A more effective way to do this would be to reject all messages with a From of those domains where the Envelope Sender is forged from a different domain. I don't know how to write that without having a very nasty, spaghetti rule.

Conditions

Apply rule:

Order	Condition	Rule	Delete
1	Other Header	header-dictionary-match("foil_delivery_notice_scams","From", 1)
2	Attachment File Info	attachment-filetype == "Compressed"

Actions

Order	Action	Rule	Delete
1	Send Copy (Bcc:)	bcc ("myaddress@mycompany.com", "[TAGGED DELIVERY SCAM] - $Subject")
Final	Drop (Final Action)	drop()

Thanks

Charles

Mike Kwilosz · ‎04-13-2012

I thought about going the more effective route myself but ran into issues where way too many legitimate senders do not have the same Mail From address as they do Envelope Sender address.

We do use this method though for all of our internal domains. This way if anyone tries to spoof our domains from the outside they are unable too. Of course even in this case we've had to add some specific allows for certain vendors of ours who spoof us when sending into us but so far the message filter shown below has worked very well.
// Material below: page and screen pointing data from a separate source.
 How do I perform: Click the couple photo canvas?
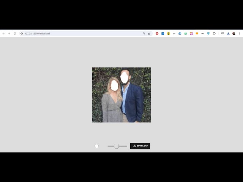[x=122, y=95]
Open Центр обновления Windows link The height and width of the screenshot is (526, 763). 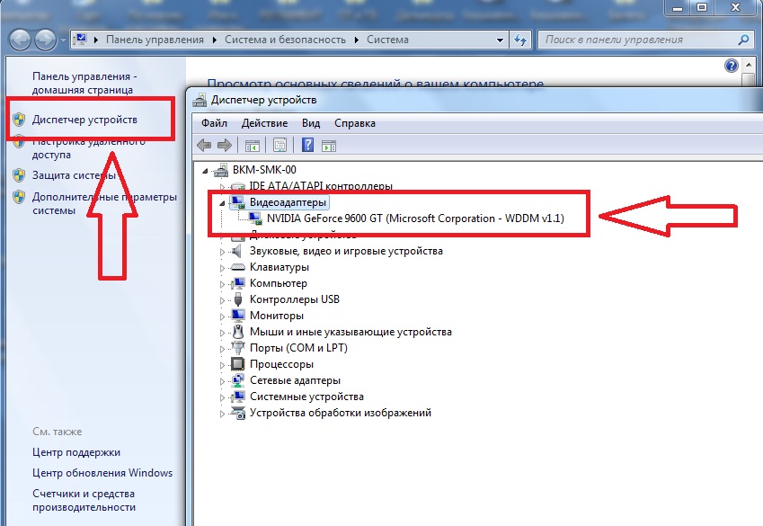pos(102,473)
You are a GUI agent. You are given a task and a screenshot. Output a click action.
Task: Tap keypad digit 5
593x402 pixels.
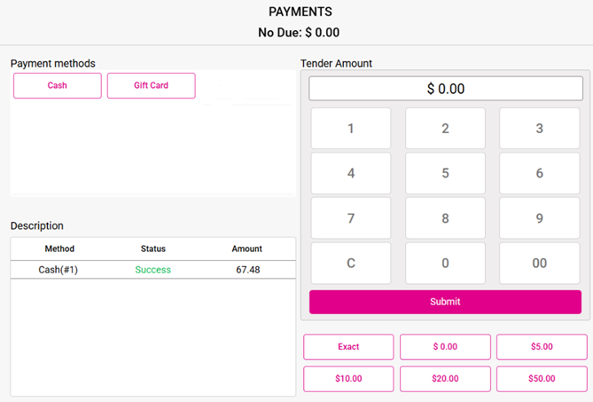click(x=445, y=173)
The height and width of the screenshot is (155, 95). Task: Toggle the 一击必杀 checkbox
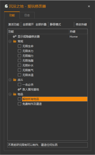(x=19, y=84)
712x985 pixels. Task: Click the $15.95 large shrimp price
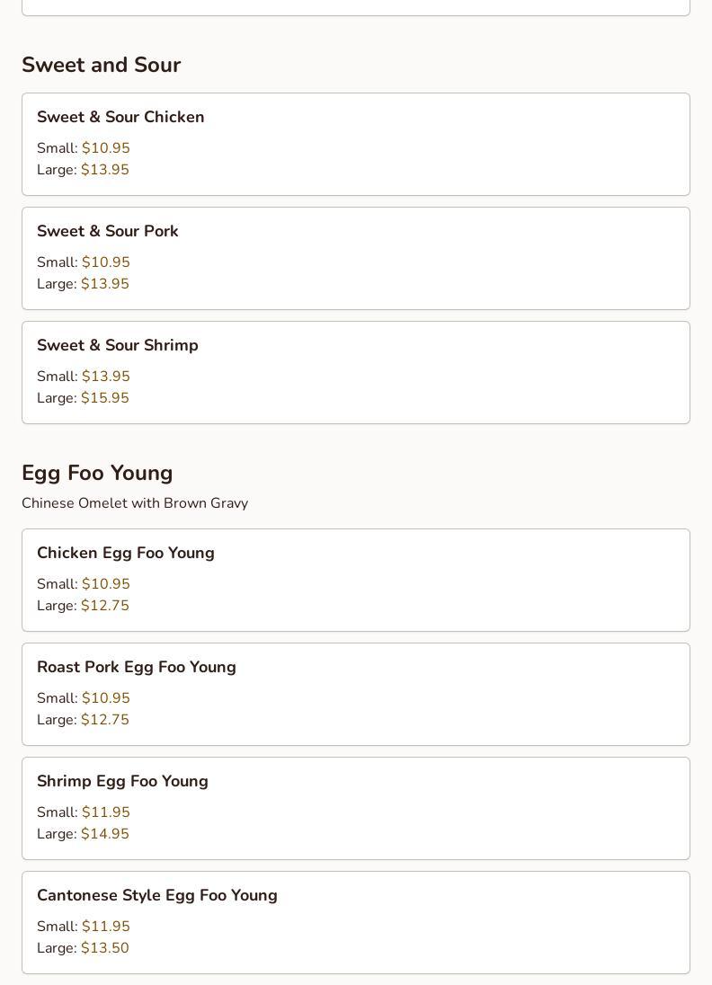click(104, 398)
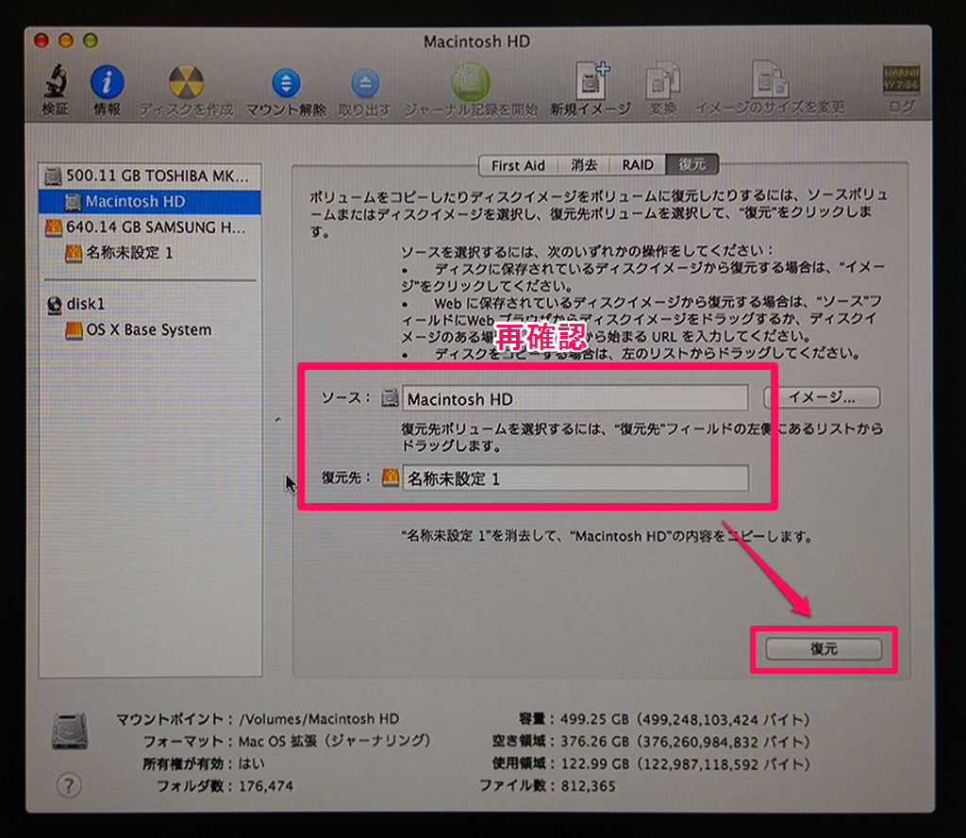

Basically I reference a dictionary file which has all of our internal domains listed in it. Then I compare it to the HAT RELAYLIST which contains all of the approved sending addresses. Then I wrap it up with an ALLOWEDSPOOF and TLS_Required HAT groups with include exception IPs that are allowed to send as us. If the message doesnt meet this criteria it notifies me with an email and sends the message to a quarantine called Spoofed Domain Names for further analysis. So far its been working like a champ!

AntiSpoofing: if (mail-from-dictionary-match("internal_domain_list", 1)) AND (sendergroup != "RELAYLIST") {

if (sendergroup != "ALLOWEDSPOOF") AND (sendergroup != "TLS_Required") {

notify (youremailaddress@here.com);

quarantine("Spoofed Domain Names");

}

Donald Nash · ‎04-16-2012

This is a shot in the dark. Create three new inbound policies, one each for sender addresses matching @fedex.com, @usps.com, and @ups.com. These will catch messages whose envelope sender is one of those three. Initially set each policy to the same actions as your default policy to preserve that set of behaviors for these messages. Then add a single content filter to each one that makes sure the domain in the From: header matches that the envelope sender. This is the reverse of what you're looking for, and I rather doubt you'll see very many hits this way.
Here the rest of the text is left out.